● **Action item**
Each record should be copied exactly, and none of them omitted.

Saved entries

§

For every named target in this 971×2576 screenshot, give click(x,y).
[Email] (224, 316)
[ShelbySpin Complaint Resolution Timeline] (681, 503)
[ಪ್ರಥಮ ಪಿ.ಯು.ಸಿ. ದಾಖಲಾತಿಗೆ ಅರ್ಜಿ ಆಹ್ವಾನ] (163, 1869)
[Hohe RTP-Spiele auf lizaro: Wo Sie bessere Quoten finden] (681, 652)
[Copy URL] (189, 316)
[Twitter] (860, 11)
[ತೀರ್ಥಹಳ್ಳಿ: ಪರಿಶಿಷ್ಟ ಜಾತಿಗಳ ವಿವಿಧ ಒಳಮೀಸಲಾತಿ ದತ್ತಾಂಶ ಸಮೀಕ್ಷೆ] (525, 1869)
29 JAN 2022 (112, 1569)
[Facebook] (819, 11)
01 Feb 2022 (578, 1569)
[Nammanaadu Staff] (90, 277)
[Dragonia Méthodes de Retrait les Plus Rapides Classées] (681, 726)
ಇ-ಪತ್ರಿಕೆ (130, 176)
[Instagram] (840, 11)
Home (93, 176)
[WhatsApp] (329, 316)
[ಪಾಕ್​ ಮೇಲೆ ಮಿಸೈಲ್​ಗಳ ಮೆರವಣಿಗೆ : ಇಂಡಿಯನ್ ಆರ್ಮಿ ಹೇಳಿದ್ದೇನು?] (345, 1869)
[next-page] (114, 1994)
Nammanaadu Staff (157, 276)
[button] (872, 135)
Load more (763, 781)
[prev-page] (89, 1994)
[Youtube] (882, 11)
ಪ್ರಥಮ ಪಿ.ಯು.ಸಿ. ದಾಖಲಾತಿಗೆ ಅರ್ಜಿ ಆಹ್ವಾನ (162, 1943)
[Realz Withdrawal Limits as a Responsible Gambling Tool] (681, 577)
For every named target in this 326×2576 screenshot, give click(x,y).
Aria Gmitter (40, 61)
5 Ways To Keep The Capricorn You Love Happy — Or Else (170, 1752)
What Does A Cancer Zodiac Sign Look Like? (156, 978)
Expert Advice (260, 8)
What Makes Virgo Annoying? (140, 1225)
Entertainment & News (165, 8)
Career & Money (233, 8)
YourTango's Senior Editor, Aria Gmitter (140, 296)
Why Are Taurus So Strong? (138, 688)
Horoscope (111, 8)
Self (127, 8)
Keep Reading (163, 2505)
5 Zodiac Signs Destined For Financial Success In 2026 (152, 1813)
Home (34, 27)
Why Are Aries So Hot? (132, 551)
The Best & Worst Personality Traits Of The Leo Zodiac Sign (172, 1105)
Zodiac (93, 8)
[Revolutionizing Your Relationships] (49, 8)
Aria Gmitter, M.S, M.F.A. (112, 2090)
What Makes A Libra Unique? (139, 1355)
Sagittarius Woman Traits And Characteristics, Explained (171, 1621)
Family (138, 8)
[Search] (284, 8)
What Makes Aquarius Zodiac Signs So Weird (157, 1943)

§

● **Result**
For every named target in this 971×2576 screenshot, give click(x,y).
[Email] (224, 316)
[ShelbySpin Complaint Resolution Timeline] (681, 503)
[ಪ್ರಥಮ ಪಿ.ಯು.ಸಿ. ದಾಖಲಾತಿಗೆ ಅರ್ಜಿ ಆಹ್ವಾನ] (163, 1869)
[Hohe RTP-Spiele auf lizaro: Wo Sie bessere Quoten finden] (681, 652)
[Copy URL] (189, 316)
[Twitter] (860, 11)
[ತೀರ್ಥಹಳ್ಳಿ: ಪರಿಶಿಷ್ಟ ಜಾತಿಗಳ ವಿವಿಧ ಒಳಮೀಸಲಾತಿ ದತ್ತಾಂಶ ಸಮೀಕ್ಷೆ] (525, 1869)
29 JAN 2022 (112, 1569)
[Facebook] (819, 11)
01 Feb 2022 (578, 1569)
[Nammanaadu Staff] (90, 277)
[Dragonia Méthodes de Retrait les Plus Rapides Classées] (681, 726)
ಇ-ಪತ್ರಿಕೆ (130, 176)
[Instagram] (840, 11)
Home (93, 176)
[WhatsApp] (329, 316)
[ಪಾಕ್​ ಮೇಲೆ ಮಿಸೈಲ್​ಗಳ ಮೆರವಣಿಗೆ : ಇಂಡಿಯನ್ ಆರ್ಮಿ ಹೇಳಿದ್ದೇನು?] (345, 1869)
[next-page] (114, 1994)
Nammanaadu Staff (157, 276)
[button] (872, 135)
Load more (763, 781)
[prev-page] (89, 1994)
[Youtube] (882, 11)
ಪ್ರಥಮ ಪಿ.ಯು.ಸಿ. ದಾಖಲಾತಿಗೆ ಅರ್ಜಿ ಆಹ್ವಾನ (162, 1943)
[Realz Withdrawal Limits as a Responsible Gambling Tool] (681, 577)
For every named target in this 326×2576 screenshot, give click(x,y).
Aria Gmitter (40, 61)
5 Ways To Keep The Capricorn You Love Happy — Or Else (170, 1752)
What Does A Cancer Zodiac Sign Look Like? (156, 978)
Expert Advice (260, 8)
What Makes Virgo Annoying? (140, 1225)
Entertainment & News (165, 8)
Career & Money (233, 8)
YourTango's Senior Editor, Aria Gmitter (140, 296)
Why Are Taurus So Strong? (138, 688)
Horoscope (111, 8)
Self (127, 8)
Keep Reading (163, 2505)
5 Zodiac Signs Destined For Financial Success In 2026 (152, 1813)
Home (34, 27)
Why Are Aries So Hot? (132, 551)
The Best & Worst Personality Traits Of The Leo Zodiac Sign (172, 1105)
Zodiac (93, 8)
[Revolutionizing Your Relationships] (49, 8)
Aria Gmitter, M.S, M.F.A. (112, 2090)
What Makes A Libra Unique? (139, 1355)
Sagittarius Woman Traits And Characteristics, Explained (171, 1621)
Family (138, 8)
[Search] (284, 8)
What Makes Aquarius Zodiac Signs So Weird (157, 1943)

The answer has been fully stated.